インプラント周囲炎の治療ではインプラントに付着した細菌の塊を徹底的に除去することが大切です。
5-1. 歯科医院での専門的クリーニング
超音波スケーラーや特殊な器具で歯石・プラークを除去します。インプラント周囲炎になってしまったインプラントにはプラークと言われる細菌の塊が付着していますので、これを超音波スケーラーや特殊な器具で除去します。プラークはバイオフィルムと言って、かなり強固な状態で付着していますので、通常のブラッシングで落とすことはできません。

5-2. 抗菌治療(薬剤の使用)
抗生物質や消毒薬で細菌を減らすことも大切です。超音波スケーラーや特殊な器具で機械的にプラークを除去することに加えて、抗生物質や消毒薬などの薬剤を用いて、残った細菌を徹底的に除菌します。

5-3. 外科的治療(重度の場合)
重度に進行したインプラント周囲炎の場合、炎症部分の切除や骨再生療法を行うことがあります。炎症が強い場合、肉芽組織と呼ばれる感染組織が増えますので、それを切除して取り除きます。そして、骨の吸収が大きい場合、欠損部分に人工骨の粒子を入れて骨再生を促します。場合によっては上記のような処置をするよりも, ダメになってしまったインプラントを撤去して再度入れるという方法を選択する場合があります。

6.インプラント周囲炎の予防法

インプラント周囲炎は治療よりも予防が大切です。

なってしまう前に防いでいきましょう。適切な治療が大前提ですが、日々の適切なセルフケアとメインテナンスをしっかり受けていればインプラント周囲炎になることはほとんどありません。

6-1. 正しいブラッシングとデンタルケア
インプラントは通常の歯ブラシでブラッシングすることで十分にセルフケアが可能です。
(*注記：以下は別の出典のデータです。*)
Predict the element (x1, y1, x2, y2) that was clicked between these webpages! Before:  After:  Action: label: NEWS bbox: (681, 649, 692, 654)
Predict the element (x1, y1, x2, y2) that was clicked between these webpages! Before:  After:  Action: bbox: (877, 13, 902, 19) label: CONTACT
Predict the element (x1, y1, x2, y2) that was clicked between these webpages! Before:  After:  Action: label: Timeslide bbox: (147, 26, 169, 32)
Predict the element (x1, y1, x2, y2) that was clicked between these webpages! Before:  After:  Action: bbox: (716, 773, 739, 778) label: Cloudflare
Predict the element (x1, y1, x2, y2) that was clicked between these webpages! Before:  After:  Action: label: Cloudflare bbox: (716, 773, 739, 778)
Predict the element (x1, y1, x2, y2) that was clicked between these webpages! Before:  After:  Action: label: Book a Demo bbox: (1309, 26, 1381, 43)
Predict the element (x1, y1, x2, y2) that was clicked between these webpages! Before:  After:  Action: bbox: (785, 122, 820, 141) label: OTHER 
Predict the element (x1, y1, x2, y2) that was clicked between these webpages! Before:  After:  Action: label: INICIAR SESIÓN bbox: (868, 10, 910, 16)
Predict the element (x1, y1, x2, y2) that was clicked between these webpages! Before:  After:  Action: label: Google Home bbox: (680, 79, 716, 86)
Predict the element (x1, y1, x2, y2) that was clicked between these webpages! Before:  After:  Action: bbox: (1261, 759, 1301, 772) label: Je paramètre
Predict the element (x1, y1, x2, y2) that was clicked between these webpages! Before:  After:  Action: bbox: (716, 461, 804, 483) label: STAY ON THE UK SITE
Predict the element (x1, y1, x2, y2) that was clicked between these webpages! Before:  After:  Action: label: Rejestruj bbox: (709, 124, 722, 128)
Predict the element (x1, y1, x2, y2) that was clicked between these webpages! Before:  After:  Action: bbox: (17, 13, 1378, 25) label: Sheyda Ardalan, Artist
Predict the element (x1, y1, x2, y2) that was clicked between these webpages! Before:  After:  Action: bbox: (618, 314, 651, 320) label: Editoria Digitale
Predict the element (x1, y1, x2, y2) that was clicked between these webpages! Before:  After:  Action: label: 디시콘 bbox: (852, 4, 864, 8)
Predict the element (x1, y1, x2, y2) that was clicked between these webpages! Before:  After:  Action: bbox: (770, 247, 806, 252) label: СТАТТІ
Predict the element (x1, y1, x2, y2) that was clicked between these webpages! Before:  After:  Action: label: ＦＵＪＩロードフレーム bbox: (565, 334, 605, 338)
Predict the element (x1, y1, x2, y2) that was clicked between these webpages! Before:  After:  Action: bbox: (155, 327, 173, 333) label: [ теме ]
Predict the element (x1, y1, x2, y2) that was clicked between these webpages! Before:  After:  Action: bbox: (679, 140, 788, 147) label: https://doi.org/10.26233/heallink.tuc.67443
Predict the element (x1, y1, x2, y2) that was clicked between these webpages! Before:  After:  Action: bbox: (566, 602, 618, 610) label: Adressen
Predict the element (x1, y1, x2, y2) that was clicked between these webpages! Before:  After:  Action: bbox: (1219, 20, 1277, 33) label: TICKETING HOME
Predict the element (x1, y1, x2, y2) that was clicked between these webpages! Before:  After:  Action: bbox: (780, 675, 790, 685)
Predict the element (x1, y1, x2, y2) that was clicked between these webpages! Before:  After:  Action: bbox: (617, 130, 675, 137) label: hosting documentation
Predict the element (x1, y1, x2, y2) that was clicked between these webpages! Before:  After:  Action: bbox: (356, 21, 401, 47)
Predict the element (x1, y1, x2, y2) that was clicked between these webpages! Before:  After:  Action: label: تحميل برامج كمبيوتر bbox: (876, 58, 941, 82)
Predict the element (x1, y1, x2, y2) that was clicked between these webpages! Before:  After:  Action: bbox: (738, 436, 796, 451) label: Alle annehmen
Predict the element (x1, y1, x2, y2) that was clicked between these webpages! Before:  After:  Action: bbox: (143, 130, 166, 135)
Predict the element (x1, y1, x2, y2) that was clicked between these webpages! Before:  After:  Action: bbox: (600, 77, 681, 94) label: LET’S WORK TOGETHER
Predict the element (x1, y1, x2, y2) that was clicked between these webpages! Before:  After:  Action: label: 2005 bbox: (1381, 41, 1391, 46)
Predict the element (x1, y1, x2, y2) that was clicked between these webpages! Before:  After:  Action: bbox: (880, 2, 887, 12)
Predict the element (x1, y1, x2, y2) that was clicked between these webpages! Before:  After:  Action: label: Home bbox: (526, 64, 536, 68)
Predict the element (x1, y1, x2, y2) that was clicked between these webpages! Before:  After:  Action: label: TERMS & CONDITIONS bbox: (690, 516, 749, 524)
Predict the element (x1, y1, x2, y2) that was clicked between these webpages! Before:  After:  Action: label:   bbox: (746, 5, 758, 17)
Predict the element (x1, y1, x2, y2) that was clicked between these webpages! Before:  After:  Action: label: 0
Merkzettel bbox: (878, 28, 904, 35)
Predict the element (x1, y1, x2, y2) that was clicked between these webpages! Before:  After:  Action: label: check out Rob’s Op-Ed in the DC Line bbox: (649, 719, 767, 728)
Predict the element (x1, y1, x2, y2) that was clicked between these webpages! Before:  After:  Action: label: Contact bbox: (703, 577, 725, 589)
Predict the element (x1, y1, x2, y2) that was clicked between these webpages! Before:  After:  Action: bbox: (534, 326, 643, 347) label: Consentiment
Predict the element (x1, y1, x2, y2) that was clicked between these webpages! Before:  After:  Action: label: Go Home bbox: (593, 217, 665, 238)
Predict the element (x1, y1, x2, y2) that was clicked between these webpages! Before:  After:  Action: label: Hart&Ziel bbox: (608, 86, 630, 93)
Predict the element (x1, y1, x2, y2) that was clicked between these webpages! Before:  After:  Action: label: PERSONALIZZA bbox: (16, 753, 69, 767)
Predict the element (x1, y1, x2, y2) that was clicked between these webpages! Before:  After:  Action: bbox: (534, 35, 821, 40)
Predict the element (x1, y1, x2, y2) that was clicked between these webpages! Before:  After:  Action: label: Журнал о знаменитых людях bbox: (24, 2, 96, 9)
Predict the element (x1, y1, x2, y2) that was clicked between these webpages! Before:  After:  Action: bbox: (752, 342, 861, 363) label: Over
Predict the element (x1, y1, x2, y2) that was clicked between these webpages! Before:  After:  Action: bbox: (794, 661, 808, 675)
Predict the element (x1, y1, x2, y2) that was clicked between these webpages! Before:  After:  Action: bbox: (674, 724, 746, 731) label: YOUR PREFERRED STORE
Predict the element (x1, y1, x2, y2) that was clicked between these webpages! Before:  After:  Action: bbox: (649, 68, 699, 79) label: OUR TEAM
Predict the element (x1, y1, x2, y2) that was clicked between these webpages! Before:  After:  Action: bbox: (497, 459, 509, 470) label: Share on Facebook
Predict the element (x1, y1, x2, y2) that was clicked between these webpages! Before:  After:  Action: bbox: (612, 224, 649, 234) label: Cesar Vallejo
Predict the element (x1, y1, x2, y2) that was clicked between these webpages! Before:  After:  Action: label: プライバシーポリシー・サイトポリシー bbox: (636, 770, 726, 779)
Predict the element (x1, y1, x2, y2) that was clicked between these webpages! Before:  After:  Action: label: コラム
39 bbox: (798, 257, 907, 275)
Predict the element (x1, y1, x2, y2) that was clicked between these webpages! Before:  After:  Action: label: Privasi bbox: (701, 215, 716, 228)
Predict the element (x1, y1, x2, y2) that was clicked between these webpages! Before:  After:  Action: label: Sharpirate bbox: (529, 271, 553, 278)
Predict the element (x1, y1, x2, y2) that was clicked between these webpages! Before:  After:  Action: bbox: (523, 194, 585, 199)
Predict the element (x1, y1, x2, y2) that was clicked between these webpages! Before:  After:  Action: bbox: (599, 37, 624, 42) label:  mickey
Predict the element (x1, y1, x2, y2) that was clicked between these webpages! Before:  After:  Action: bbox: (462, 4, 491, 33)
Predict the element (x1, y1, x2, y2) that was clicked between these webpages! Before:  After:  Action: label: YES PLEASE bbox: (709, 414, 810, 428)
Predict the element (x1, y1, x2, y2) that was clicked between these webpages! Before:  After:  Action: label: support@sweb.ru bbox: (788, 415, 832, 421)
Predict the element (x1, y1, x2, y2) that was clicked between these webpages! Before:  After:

しかし、範囲の大きい治療や複雑な設計にならざるを得ない場合、インプラント専用の歯ブラシや歯間ブラシ、フロスの活用が必要になる場合があります。インプラントに歯を装着するときに歯科医院から説明がありますので何か不明点があれば質問してみましょう。

6-2. 定期的な歯科検診とメンテナンス
日常的なセルフケアのみでは落としきれない汚れがありますので3〜6ヶ月ごとに歯科医院でクリーニングを受けましょう。そのときにインプラント周囲炎になっていないのかチェックすることで早期発見・早期治療が可能となります。

6-3. 生活習慣の改善(禁煙・食生活の見直し)
日々健康に気を使い免疫力を高めることもインプラント周囲炎の予防に大切です。免疫力が高いと炎症を防ぐことができます。喫煙している方はなるべく禁煙外来を受診しタバコは辞めた方が良いでしょう。タバコはインプラント以外にも全身に悪い影響があります。それでもどうしても吸いたい方は、定期検診の頻度を高めることをおすすめします。

7.まとめ

インプラント周囲炎は早期発見・予防が重要です。

一方で、インプラント周囲炎は歯周病と同じように痛みが無く経過することが多いので自分ではなかなか気づくことができません。適切なセルフケアが大切なのは言うまでもありませんが、定期検診でチェックしてもらうことで、健康なインプラントを維持していきましょう。違和感があればすぐに歯科医院を受診することが大切です。適切な治療とメインテナンスがあればインプラント周囲炎になることはほとんどありませんので, 実績がある歯科医院でインプラント治療を受けましょう。